I am studying Kruskal's MST from this geeksforgeeks article. The steps given are:
Sort all the edges in non-decreasing order of their weight.
Pick the smallest edge. Check if it forms a cycle with the spanning tree formed so far. If cycle is not formed, include this edge. Else, discard it.
Repeat step (2) until there are (V-1) edges in the spanning tree.
I really don't feel any need to use disjoint set. Instead for checking a cycle we can just store vertices in a visited array and mark them as true whenever an edge is selected. Looping through the program if we find an edge whose both vertices are in the visited array we ignore that edge.
In other words, instead of storing a disjoint-set forest, can’t we just store an array of bits indicating which vertices have been linked to another edge in some previous step?

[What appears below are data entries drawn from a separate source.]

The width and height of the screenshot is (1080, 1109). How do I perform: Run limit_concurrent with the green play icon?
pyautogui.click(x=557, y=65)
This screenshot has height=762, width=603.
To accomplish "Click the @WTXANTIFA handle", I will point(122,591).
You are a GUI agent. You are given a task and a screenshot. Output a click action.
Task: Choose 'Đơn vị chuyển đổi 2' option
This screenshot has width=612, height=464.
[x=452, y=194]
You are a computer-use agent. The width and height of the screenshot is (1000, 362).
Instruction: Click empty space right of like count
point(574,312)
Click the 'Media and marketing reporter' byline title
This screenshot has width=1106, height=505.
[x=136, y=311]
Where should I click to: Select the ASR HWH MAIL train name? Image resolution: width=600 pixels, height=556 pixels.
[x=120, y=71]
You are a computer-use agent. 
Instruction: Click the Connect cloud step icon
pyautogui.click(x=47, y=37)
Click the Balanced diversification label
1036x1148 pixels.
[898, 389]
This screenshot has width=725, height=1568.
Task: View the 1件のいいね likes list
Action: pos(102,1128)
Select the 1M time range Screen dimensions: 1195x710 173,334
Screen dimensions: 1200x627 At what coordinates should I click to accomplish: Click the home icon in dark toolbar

The approach you’re describing will not work properly in all cases. As an example, consider this line graph:
A - - B - - C - - D
Let’s assume A-B has weight 1, C-D has weight 2, and B - C has weight 3. What will Kruskal’s algorithm do here? First, it’ll add in A - B, then C - D, and then B - C.
Now imagine what your implementation will do. When we add A - B, you’ll mark A and B as having been visited. When we then add C - D, you’ll mark C and D as having been visited. But then when we try to add B - C, since both B and C are visited, you’ll decide not to add the edge, leaving a result that isn’t connected.
The issue here is that when building up an MST you may add edges linking nodes that have already been linked to other nodes in the past. The criterion for adding an edge is therefore less “have these nodes been linked before?” and more “is there already a path between these nodes?” That’s where the disjoint-set forest comes in.
It’s great that you’re poking and prodding conventional implementations and trying to find ways to improve them. You’ll learn a lot about those algorithms if you do! In this case, it just so happens that what you’re proposing doesn’t quite work, and seeing why it doesn’t work helps shed light on why the existing approach is what it is.